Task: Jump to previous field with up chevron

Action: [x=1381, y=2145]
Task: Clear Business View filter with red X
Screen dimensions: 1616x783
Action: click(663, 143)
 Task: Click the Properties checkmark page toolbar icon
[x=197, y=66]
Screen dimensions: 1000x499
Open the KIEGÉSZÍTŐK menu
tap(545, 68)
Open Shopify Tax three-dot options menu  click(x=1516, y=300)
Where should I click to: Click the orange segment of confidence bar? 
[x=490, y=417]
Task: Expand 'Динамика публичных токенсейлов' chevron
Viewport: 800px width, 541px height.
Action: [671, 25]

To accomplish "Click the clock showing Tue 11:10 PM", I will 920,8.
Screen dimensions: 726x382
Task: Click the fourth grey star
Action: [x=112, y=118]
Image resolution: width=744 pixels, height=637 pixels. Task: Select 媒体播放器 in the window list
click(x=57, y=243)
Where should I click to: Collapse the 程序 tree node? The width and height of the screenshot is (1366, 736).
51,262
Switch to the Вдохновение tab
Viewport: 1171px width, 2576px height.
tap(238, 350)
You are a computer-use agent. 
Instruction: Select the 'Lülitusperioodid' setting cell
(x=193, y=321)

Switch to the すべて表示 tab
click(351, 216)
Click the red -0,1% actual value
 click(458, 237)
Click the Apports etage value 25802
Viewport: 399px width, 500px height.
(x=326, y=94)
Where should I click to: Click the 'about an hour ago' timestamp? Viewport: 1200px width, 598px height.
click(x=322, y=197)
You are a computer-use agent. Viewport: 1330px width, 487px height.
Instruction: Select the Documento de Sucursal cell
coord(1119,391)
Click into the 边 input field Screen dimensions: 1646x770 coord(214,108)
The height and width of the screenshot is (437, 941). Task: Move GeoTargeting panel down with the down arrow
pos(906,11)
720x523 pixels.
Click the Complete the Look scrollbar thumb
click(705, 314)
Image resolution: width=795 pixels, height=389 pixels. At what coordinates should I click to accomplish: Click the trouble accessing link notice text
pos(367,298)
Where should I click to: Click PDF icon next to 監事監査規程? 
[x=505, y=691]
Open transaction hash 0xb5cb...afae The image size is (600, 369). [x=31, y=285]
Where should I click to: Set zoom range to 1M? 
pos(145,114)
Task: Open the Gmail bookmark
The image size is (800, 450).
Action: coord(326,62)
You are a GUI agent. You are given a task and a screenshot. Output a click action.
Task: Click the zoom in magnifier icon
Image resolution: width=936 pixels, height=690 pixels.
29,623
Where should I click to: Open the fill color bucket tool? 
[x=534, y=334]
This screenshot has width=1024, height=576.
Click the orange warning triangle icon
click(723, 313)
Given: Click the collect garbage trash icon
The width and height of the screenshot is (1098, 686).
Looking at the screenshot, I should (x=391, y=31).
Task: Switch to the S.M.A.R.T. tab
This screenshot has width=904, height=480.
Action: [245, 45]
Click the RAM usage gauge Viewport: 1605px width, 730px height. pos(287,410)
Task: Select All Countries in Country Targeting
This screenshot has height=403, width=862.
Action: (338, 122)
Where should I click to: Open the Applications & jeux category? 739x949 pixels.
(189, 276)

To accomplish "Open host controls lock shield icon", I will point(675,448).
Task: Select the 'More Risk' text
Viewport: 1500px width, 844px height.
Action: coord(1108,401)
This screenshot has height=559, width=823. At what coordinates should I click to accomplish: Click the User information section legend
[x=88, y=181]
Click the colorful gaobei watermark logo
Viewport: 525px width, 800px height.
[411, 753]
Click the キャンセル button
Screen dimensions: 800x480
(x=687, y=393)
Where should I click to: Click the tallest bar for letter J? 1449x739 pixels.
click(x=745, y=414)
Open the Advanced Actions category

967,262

········

▸ **Task objective**
Check every line above for the string "agent" and copy those that have it.

▸ **Final answer**
You are a computer-use agent. 
You are a computer-use agent. Viewport: 1330px width, 487px height.
You are a GUI agent. You are given a task and a screenshot. Output a click action.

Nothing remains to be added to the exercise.